Preparation of cell suspensions:
A single cell suspension of lymph node cells (LNC) was prepared by gentle mechanical disaggregation through a stainless steel gauze (200 mesh size). The pooled LNC were then washed by adding 10 mL phosphate buffered saline, pelleted at 190 x g for 10 minutes and resuspended. The cells were washed twice again and resuspended in 3 mL trichloroacetic acid (TCA: 5%) following the final wash.

Determination of incorporated 3H-methyl Thymidine:
After overnight incubation with 5% TCA at 4°C, the precipitate was recovered by centrifugation and resuspended in 1 mL 5% TCA and transferred to 10 mL Ultima gold scintillation fluid on Day 7. 3HTdR incorporation was measured by β-scintillation counting. The proliferative response of LNC was expressed as radioactive disintegrations per minute per lymph node (dpm/node) and as the ratio of 3HTdR incorporation into LNC of test nodes relative to that recorded for control nodes (test/control ratio).
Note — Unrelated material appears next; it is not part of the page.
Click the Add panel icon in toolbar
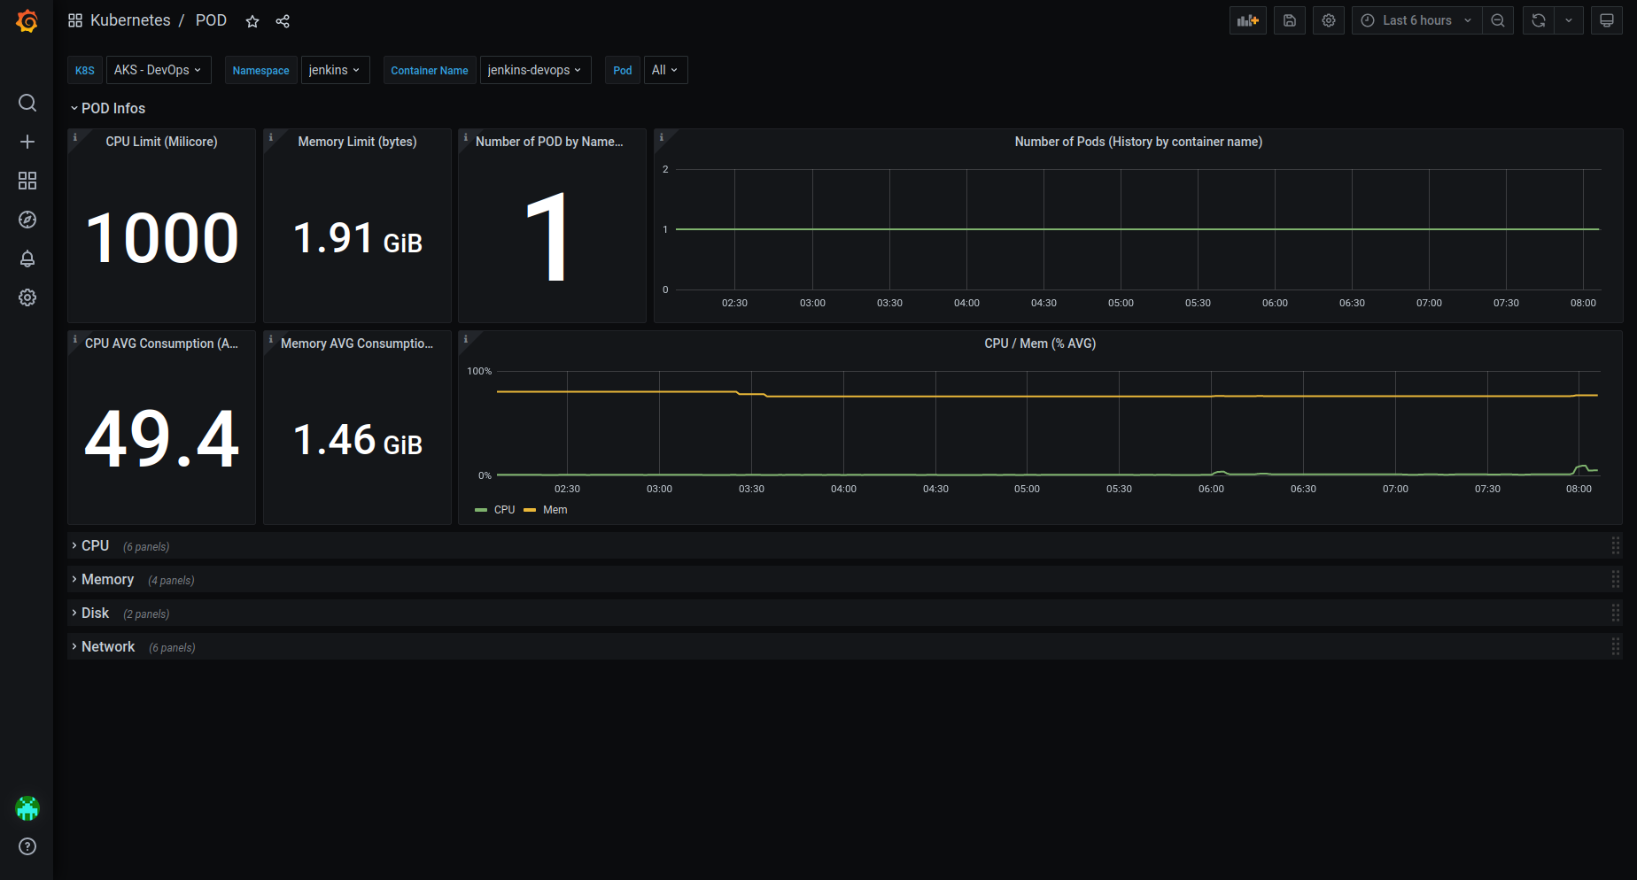(1248, 20)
Positive control substance(s):

hexyl cinnamic aldehyde (CAS No 101-86-0)

Results and discussion

Positive control results:

Responses to the positive control substance hexyl cinnamic aldehyde (HCA), in contemporaneous studies demonstrate the reliability and sensitivity of this assay to detect skin sensitization potential in this laboratory. See attached background data below showing appendix two of the study report, summary of positive control data.

In vivo (LLNA)

Any other information on results incl. tables

Table 1 Group dpm/node and test/control ratios

Group	Concentration % v/v	dpm	Number of lymph nodes per group	dpm/node	Test/control ratio†	Result + = positive - = negative
4	AOO	2721.80	8.0	340.23	n/a	n/a
5	5	3944.70	8.0	493.09	1.4	-
6	10	4538.30	8.0	567.29	1.7	-
7	25	6148.20	8.0	768.53	2.3	-

†=Test/control of 3 or greater indicates a positive result

n/a=Not applicable

dpm=Disintegrations per minute (less background count of 46.10 dpm)

AOO=Acetone:olive oil (4:1 v/v) (vehicle control)

Applicant's summary and conclusion

Interpretation of results:

not sensitising

Remarks:

Migrated information

Conclusions:

Aminopropandiol is not regarded as a potential skin sensitizer.